Although he swaggered about like he was in charge, from the body language of the others it looked very much like Dean was an apprentice. For one thing, all the Turkish guys—as far as I could see—were armed. Four of them had a bulge under their left armpit and Blue Shoes a similar bulge under his right—he must be a southpaw…but although
Dean had been packing in Trafalgar Square, he didn't seem to be now. Clearly he hadn't distinguished himself, if they'd taken his gun away.

I calculated I could take any of them one to one—close-up, so they'd have no time to pull a weapon—but this wasn't one of those old kung-fu movies where the villains formed an orderly queue to have a go at the hero. Yeah, I could ring the doorbell, and maybe floor whoever answered it, but then I'd have to fight my way upstairs against five men, mostly armed, who knew I was coming.
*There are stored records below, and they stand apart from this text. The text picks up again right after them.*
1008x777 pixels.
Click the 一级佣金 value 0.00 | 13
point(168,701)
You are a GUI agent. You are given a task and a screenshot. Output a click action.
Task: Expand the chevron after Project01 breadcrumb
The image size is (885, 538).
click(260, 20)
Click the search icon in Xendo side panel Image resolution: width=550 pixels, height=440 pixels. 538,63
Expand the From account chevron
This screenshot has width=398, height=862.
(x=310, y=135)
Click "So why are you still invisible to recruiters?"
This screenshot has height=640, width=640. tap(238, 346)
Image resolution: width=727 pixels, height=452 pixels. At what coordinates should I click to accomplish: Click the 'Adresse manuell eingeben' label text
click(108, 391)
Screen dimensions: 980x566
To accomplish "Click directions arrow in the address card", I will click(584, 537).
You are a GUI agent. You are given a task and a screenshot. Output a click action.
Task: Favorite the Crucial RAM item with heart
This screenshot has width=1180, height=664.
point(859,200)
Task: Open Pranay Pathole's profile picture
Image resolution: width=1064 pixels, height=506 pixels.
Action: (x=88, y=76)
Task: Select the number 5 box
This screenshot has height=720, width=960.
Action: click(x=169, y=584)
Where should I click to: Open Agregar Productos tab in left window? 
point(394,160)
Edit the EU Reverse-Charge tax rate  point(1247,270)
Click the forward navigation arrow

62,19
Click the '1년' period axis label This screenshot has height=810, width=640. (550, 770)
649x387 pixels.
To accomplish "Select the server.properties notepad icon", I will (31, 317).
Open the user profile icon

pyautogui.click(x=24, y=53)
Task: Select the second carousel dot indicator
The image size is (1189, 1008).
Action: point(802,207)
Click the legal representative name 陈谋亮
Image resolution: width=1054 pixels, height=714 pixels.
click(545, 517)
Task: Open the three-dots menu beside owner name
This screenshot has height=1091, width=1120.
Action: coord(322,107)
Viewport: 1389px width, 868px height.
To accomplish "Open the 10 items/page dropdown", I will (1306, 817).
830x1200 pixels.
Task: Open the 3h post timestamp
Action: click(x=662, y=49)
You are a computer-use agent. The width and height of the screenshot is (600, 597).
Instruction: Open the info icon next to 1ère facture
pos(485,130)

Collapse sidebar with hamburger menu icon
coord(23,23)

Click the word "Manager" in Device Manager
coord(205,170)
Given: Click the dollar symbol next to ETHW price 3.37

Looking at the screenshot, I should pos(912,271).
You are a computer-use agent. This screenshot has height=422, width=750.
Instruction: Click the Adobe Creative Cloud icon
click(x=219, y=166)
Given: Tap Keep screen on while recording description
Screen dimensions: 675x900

Half an hour after noon I saw the door to the flat open again. This time no one came out. Instead another Merc pulled up at the curb—a sleek modern one with darkened windows—and a slight, smart figure emerged, crossing the pavement and disappearing inside within a second or two.
The Turk
. I had only caught a glimpse, but I was sure it was him, and the sight of Kemal's massive muscular torso emerging from the car's other side and following him in confirmed it. He carried a small briefcase, I noticed, that in his huge paw looked the size of a paperback.

Tell the Guvnor
. Of course, I could call him right now, hand him the Turk on a plate. Taking on this
many men would need an army, and McGovern had one—even if his had lost the last few battles. The Guvnor wouldn't hesitate to use as much violence as necessary, and plenty more besides….

That was the problem. Even if I told him Zoe was being held inside, the Guvnor wouldn't give a damn. He wouldn't risk any men to save her—his crew would probably firebomb the place, and stand back laughing while burning goons jumped out of the windows, screaming. Zoe, tied to the bed, wouldn't even get that far.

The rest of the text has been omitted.